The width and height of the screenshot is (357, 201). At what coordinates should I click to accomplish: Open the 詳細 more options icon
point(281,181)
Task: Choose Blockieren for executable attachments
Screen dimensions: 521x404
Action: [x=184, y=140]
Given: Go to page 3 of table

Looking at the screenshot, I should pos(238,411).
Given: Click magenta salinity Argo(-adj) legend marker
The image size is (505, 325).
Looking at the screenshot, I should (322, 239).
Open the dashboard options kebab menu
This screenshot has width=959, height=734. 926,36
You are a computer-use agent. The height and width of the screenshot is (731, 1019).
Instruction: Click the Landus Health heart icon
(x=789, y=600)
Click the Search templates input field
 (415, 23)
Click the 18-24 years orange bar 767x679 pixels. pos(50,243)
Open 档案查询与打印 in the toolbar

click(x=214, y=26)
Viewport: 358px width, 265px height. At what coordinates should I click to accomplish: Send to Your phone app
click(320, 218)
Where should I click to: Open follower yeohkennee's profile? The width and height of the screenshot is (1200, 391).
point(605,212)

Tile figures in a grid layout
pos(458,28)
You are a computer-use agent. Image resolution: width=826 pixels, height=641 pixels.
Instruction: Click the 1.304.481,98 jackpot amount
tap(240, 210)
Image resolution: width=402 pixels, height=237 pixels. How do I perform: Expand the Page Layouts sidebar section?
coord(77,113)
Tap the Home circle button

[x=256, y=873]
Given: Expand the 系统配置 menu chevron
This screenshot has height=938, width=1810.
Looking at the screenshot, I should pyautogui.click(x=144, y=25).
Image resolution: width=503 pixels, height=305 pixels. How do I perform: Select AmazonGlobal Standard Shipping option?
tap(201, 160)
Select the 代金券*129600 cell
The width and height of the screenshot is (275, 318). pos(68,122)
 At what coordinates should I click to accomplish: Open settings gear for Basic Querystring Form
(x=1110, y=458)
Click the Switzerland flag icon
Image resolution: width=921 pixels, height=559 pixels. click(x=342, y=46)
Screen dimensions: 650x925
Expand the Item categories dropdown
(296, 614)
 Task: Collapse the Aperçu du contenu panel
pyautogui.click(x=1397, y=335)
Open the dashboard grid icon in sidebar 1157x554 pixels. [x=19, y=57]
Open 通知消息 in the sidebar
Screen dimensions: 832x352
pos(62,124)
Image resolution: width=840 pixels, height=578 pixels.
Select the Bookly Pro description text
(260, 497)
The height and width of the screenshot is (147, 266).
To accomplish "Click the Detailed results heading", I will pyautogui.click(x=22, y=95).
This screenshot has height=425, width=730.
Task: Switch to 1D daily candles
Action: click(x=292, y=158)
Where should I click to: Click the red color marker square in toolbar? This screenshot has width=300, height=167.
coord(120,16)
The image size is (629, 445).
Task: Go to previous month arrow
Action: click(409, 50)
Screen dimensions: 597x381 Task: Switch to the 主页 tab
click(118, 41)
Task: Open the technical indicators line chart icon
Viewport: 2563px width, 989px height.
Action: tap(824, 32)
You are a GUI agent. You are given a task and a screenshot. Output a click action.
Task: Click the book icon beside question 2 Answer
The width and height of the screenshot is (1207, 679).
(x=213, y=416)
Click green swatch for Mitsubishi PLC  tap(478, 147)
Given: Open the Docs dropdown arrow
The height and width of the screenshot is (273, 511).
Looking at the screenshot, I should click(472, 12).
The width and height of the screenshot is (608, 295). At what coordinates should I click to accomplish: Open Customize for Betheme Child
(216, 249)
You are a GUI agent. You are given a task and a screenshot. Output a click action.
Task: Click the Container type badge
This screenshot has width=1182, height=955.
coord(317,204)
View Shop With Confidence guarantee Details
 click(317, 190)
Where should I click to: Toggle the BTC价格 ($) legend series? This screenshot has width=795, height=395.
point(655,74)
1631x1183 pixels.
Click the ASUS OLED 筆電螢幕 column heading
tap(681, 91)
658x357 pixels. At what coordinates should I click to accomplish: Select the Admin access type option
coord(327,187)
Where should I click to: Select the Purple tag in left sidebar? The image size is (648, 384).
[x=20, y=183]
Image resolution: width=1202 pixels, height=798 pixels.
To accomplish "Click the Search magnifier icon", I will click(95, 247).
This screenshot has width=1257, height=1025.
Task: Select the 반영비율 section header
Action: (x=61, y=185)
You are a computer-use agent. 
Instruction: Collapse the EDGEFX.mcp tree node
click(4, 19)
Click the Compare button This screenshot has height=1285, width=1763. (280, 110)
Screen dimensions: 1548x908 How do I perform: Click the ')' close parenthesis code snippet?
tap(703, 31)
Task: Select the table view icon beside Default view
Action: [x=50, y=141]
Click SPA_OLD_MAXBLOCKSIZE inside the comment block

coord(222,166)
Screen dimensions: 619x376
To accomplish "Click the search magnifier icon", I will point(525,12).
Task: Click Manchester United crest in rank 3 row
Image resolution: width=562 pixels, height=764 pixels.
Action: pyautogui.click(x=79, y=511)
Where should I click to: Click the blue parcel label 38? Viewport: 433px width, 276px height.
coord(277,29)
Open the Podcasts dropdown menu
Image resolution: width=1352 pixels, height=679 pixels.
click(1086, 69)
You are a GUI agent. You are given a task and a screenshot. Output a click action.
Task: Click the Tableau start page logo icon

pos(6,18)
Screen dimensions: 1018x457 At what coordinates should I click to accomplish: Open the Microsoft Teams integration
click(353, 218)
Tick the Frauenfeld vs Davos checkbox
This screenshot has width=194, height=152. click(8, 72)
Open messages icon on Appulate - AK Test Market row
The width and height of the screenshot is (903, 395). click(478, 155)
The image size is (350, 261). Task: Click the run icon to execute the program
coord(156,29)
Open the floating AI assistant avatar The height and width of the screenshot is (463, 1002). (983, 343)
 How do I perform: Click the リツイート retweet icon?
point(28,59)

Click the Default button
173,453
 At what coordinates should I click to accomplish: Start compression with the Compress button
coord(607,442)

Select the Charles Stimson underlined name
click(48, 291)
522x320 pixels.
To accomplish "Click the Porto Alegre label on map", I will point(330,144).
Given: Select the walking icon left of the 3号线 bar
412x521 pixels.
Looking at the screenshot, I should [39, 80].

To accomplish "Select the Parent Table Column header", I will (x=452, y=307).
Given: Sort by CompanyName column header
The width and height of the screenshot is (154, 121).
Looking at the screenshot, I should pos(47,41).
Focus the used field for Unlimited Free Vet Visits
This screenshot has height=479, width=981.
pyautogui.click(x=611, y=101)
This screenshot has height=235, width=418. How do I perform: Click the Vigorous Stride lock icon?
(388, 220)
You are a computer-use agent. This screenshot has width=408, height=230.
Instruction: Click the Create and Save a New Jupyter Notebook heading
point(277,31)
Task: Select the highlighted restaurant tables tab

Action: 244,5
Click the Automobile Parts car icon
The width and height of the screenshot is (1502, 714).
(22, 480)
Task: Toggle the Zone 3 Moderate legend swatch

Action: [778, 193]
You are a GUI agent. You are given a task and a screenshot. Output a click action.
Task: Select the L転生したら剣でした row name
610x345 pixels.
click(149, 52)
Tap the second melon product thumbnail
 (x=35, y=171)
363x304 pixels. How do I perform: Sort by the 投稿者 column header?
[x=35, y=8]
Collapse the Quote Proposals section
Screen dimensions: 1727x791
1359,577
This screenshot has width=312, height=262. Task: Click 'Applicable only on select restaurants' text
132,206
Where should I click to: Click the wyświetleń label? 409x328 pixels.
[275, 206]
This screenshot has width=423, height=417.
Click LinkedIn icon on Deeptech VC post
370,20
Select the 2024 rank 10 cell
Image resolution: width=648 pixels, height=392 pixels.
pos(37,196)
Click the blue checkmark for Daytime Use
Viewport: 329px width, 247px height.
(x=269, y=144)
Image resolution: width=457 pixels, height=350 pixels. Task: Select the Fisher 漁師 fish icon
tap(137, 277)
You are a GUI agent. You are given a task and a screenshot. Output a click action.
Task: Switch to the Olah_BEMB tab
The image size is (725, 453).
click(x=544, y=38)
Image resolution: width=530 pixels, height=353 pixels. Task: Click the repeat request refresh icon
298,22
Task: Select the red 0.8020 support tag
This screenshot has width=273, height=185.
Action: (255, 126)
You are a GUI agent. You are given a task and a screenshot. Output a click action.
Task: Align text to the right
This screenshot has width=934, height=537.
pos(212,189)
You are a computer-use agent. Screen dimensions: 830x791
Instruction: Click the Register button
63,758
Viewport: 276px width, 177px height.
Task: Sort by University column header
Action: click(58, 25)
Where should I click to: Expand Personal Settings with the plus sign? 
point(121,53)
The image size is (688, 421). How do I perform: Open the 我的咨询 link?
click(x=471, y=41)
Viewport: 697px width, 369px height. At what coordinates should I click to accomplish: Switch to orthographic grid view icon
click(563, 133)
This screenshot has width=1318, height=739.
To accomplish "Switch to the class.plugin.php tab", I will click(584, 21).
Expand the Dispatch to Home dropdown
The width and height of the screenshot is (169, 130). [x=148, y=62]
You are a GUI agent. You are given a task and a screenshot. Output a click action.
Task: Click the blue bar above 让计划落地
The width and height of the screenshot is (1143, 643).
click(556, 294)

━━━━━━━━━━

■ **Task goal**
Extract from the listing above the lines between the line containing "The image size is (350, 261)." and the line containing "522x320 pixels.", keeping both of those lines. Output nothing else.

■ **Response to this exercise**
The image size is (350, 261). Task: Click the run icon to execute the program
coord(156,29)
Open the floating AI assistant avatar The height and width of the screenshot is (463, 1002). (983, 343)
 How do I perform: Click the リツイート retweet icon?
point(28,59)

Click the Default button
173,453
 At what coordinates should I click to accomplish: Start compression with the Compress button
coord(607,442)

Select the Charles Stimson underlined name
click(48, 291)
522x320 pixels.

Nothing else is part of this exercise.